The target in question is a single, large protein called neuraminidase–one of two major proteins present on the surface of the influenza virus–that allows newly replicated viruses to be released into their host. Because most pandemic versions share the same neuraminidase subtype, N1, the protein is an ideal drug target.
Most molecular imaging or modeling focuses on determining the arrangement of atoms in a molecule’s crystal structure–a lengthy, energy-intensive process that provides a precise way to capture the molecule’s shape but only in one conformation, frozen at a single moment in time. In contrast, the new “relaxed complex” method models the virus protein molecule in a state that provides a better understanding of how the protein behaves and even revealing conformations that rarely occur.

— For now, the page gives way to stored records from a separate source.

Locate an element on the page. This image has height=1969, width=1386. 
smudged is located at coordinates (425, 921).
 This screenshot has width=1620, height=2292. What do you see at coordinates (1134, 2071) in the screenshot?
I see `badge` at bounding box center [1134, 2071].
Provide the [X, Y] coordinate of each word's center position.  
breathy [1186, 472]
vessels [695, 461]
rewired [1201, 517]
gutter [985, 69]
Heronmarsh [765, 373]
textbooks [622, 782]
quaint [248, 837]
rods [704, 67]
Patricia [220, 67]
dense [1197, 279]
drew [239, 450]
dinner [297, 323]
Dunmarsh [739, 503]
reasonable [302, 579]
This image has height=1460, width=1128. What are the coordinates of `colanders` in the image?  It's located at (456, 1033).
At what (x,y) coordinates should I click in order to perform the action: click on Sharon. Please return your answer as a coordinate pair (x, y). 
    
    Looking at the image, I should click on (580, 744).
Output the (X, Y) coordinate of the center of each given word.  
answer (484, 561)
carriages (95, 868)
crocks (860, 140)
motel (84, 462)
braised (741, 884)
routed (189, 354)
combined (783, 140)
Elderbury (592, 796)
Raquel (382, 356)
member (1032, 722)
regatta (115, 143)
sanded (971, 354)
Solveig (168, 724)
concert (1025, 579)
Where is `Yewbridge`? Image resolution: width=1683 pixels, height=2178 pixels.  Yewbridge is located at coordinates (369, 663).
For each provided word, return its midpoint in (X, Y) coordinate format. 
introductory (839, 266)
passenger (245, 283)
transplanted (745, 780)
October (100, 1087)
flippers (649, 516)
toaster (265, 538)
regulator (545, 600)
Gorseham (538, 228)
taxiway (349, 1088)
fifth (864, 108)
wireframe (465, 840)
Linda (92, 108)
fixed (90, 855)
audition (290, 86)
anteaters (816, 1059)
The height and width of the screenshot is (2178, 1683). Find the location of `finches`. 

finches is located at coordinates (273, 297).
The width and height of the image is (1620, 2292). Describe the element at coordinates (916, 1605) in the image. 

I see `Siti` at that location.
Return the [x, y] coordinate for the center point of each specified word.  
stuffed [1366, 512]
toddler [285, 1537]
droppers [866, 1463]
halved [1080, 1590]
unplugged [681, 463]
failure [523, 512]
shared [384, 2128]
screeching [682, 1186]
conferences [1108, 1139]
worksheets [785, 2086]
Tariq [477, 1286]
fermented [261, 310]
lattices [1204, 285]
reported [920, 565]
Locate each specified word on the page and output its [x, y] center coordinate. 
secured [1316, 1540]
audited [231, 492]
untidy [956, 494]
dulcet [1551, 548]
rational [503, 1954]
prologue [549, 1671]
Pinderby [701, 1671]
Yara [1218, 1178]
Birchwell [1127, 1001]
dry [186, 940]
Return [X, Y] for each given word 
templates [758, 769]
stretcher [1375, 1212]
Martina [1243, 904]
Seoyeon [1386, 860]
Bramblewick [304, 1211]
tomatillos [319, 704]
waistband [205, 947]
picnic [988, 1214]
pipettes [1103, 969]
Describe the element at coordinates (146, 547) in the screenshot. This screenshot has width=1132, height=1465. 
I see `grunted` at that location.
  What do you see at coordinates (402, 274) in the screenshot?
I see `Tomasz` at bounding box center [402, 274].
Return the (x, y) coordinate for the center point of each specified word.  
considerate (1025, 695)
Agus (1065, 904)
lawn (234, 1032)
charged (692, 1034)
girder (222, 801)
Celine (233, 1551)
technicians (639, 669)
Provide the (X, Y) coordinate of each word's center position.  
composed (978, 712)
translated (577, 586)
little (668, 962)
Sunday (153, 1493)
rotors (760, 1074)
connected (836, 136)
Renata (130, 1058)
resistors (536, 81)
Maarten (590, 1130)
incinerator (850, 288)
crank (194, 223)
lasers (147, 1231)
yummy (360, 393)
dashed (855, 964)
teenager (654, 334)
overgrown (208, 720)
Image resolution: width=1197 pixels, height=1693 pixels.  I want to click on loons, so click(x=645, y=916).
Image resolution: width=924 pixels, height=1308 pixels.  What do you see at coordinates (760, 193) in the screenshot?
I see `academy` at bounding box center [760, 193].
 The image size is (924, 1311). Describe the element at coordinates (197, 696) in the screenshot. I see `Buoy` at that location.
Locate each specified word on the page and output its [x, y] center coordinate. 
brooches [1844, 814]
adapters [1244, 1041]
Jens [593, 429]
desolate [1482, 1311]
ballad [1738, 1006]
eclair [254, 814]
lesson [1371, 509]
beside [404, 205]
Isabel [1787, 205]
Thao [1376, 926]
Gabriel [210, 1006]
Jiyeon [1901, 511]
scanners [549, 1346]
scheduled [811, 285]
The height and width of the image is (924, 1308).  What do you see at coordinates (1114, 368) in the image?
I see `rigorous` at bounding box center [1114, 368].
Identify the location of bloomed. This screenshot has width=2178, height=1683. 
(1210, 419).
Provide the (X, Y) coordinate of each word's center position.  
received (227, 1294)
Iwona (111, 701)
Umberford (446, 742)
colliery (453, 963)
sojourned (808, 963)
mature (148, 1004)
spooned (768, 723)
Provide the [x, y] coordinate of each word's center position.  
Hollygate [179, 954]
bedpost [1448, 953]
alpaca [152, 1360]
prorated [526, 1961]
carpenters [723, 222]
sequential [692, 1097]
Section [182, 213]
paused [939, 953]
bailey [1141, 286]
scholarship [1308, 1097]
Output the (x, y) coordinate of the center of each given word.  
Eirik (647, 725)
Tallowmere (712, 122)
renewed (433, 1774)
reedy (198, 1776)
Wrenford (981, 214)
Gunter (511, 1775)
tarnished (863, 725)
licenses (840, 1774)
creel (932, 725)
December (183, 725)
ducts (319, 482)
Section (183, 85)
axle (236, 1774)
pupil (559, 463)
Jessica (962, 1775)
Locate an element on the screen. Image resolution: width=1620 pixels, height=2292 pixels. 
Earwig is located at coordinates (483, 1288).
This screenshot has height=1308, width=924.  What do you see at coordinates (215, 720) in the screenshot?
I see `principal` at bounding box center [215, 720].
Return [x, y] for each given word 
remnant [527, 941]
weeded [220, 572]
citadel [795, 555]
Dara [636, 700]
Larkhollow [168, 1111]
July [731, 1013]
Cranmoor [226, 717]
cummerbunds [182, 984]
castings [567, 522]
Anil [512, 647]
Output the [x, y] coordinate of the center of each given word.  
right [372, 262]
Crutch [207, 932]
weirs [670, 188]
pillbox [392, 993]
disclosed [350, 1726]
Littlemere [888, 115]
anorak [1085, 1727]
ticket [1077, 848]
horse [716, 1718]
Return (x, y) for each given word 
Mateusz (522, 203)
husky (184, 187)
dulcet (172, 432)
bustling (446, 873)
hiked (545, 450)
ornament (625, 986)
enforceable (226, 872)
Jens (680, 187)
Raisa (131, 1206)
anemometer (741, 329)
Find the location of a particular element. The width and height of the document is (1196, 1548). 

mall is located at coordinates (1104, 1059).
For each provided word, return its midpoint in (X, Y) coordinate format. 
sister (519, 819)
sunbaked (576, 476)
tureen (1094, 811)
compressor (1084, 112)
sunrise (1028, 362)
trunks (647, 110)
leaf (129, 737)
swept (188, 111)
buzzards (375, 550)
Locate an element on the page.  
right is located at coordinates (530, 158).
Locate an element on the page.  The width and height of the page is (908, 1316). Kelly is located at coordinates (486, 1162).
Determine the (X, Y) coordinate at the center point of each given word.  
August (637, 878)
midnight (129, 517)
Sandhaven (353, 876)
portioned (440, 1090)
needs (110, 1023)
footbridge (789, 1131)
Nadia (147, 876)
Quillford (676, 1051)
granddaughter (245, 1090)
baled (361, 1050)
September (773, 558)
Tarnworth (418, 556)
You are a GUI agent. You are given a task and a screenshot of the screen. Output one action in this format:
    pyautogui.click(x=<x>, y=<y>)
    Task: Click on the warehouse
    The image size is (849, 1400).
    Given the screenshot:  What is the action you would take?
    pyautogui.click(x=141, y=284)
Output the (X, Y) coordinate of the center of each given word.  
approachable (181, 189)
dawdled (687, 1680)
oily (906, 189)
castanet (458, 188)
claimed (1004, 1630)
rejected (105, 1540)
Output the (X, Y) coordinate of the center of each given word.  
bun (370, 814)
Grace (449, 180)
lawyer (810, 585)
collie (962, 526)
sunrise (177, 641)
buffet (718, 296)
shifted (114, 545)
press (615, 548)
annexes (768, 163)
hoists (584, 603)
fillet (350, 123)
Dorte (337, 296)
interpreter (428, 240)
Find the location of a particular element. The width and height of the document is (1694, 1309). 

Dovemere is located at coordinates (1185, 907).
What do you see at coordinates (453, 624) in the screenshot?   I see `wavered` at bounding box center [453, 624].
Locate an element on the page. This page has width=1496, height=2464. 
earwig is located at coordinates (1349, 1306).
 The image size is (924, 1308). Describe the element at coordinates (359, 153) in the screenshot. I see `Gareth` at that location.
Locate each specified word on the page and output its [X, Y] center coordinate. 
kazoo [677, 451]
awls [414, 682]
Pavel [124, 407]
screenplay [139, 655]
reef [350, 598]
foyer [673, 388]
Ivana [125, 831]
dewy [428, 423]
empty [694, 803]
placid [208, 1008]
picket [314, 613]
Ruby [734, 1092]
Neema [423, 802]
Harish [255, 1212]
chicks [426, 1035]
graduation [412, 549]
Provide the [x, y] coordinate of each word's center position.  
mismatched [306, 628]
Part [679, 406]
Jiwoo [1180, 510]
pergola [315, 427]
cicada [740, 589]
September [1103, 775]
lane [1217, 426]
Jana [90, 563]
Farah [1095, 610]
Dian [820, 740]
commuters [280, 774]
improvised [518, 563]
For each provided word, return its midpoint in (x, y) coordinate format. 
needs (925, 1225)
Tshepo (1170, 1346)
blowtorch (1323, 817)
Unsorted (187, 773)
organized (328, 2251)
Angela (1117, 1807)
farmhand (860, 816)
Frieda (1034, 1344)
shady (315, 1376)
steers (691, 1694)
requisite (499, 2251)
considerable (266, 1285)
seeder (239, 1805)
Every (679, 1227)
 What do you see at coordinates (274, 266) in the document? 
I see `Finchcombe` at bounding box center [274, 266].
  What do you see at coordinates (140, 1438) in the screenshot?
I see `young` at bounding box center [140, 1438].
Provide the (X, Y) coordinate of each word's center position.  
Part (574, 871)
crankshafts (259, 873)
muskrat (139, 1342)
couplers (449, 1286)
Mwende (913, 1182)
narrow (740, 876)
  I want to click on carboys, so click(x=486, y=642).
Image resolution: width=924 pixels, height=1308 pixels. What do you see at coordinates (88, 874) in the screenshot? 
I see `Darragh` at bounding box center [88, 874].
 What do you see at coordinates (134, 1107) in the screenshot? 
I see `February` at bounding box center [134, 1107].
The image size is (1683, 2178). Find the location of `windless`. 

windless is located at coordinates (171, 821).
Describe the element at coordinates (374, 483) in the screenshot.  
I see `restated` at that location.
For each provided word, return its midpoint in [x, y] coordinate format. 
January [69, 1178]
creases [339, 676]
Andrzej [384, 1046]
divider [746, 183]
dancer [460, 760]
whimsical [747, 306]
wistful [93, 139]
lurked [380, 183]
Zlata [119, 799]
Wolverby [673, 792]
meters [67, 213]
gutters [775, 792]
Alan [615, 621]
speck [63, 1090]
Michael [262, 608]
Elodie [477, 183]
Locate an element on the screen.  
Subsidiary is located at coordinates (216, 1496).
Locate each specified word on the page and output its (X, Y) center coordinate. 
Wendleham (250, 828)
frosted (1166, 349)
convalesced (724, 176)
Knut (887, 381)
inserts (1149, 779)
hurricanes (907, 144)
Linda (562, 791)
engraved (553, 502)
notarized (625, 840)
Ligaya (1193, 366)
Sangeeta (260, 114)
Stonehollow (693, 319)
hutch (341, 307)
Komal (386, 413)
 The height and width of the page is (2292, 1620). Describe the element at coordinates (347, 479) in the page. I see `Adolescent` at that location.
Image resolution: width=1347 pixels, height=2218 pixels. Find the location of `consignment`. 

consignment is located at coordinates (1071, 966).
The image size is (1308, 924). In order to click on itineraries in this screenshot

Biochemist Andrew McCammon and undergraduate lab member Daniel Dadon used a sophisticated computer program to simulate all possible conformations–27 in all–of the H1N1 virus’s flexible neuraminidase protein. Rather than forcing the protein into a single crystal structure’s conformation, “[we] got a movie of how the protein would behave in nature,” Dadon says. “It’s like frames from a film, rather than a single photograph.”
Dadon aligned each of those 27 neuraminidase conformations and found that all of them had a binding site that remained unchanged, a single spot that could act as a prime inhibitor target. The researchers then looked at a library of drugs already approved by the FDA. After breaking molecular models of the drugs down into small fragments, they ran them through a colossal search algorithm in order to find those molecules with the highest affinity for the neuraminidase binding site.